In the second part of his academic life, Alfredo’s interests turned more obviously towards Daoist sources. Among his studies, I recall in particular those dedicated to the figure and works of Bai Yuchan, Daoist master of the Song period: his annotated translation of the Gousuo lianhuan jing (1999); the monograph ‘Quali parole vi aspettate che aggiunga?’. Il Commentario al Daodejing di Bai Yuchan, maestro taoista del XIII secolo (“Which words do you expect me to add?”Commentary on the Daodejing by Bai Yuchan, Taoist master of the XIII century) (Florence: 2001); the two short
studies, one in Italian and one in English, on the Mengshuo (“Treatise on dream”) (2005 and 2006); and a second monograph, the annotated translation of eighty-eight poetic quatrains by Bai Yuchan, Bai Yuchan. Con il braccio piegato a far da cuscino. Ottantotto poesie di un maestro taoista del XIII secolo (“Eighty-eight poems by a Taoist master of the 13th century”) (Turin: 2010). Finally, his masterful Italian translation of the Liezi must also be recalled: Liezi. La scrittura reale del vuoto abissale e della potenza suprema (“The real writing of the abysmal void and supreme power”)

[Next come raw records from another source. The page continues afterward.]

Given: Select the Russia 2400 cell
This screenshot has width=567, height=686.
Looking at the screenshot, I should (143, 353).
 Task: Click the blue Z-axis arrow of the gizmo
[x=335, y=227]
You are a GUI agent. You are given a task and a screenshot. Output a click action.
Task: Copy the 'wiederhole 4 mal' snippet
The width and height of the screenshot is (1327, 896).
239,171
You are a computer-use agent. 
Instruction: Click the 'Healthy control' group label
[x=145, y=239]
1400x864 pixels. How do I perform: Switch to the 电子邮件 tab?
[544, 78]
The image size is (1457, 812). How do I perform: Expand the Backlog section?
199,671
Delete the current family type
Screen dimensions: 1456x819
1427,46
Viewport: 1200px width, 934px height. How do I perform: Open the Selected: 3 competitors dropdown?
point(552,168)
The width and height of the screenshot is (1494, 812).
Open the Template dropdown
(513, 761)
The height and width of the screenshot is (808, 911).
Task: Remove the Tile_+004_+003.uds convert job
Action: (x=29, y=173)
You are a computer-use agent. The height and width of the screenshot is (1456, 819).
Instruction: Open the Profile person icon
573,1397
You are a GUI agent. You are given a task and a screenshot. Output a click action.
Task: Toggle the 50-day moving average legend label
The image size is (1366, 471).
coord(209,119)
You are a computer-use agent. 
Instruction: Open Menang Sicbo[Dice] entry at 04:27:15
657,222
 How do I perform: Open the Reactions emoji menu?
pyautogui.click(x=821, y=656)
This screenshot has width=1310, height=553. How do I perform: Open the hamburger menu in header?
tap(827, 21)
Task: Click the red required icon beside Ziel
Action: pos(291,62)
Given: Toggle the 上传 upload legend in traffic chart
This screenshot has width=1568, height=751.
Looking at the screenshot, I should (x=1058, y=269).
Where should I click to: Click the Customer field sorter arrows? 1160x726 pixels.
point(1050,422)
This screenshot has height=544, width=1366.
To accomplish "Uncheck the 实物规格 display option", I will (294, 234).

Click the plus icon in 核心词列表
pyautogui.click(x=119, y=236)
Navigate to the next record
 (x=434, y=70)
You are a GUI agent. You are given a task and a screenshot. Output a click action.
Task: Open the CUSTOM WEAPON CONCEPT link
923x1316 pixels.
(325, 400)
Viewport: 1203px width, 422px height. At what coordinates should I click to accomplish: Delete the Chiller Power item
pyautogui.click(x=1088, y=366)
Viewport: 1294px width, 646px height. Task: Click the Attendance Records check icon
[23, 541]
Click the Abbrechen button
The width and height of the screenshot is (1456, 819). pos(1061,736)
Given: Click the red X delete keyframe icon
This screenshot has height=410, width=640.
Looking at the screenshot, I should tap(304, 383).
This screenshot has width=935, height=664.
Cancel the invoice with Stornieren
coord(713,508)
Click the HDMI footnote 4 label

His profound mastery of the interpretative tools of classical Chinese (especially of the medieval and pre-modern era), displayed in his scholarly production, led Alfredo to participate in important international projects. He contributed to the monumental The Taoist Canon: A Historical Companion to the Daozang, edited by K. Schipper and F. Verellen (Chicago: 2004) and from 2002 on he took part in the “Thesaurus Linguae Sericae (TLS) – An Analytical Dictionary of Chinese Synonyms” (“Buddhist Colloquial Chinese” section), a project led by C. Harbsmeyer and JiangShouyu. Finally, from 2009 he was part of the “International Committee for the Study and Translation of the Wujing”, a translation project of the Five Classics directed by K. Schipper and Yuan Bingling.
It was undoubtedly through his involvement in the latter project that Alfredo conceived his last scientific work, which unfortunately he did not have time to release for publication: the annotated translation in Italian of the 160 “Arie degli Stati” (“Airs of the States”) (Guofeng) from the Shi Jing. Alfredo Mario Cadonna was a passionate scholar, an academic whose scientific production was the result of a natural inclination, of a genuine interest and passion for his subject, that were alien to any calculation linked to contingent conveniences. Above all, in his writings, I would like to emphasisehis doctrinal depth, his attention to the translational rendering as a true craftsman of the language, and his argumentative rigour, the result of a demanding nature, which he exercised primarily with himself and then with his students, to whom (I speak from personal experience) he never failed to show an innate and natural kindness, and a healthy irony. It cannot be defined as a coincidence if many of his former students today are recognised scholars in the field of philosophical-religious studies of Italian and international Sinology; as well as them, I also want to remember a former student of his who unfortunately passed away in 2011, Monica Esposito, an esteemed scholar of
Daoism of the Ming-Qing period, and Stefano Zacchetti, the well known scholar in early Chinese Buddhist translations who suddenly passed away in April 2020.
To end these few notes on a scholar to whom I owe so much, this brief phrase from the Wenxin diaolong is perfectly suited to Alfredo Mario Cadonna: 聖因文以明道.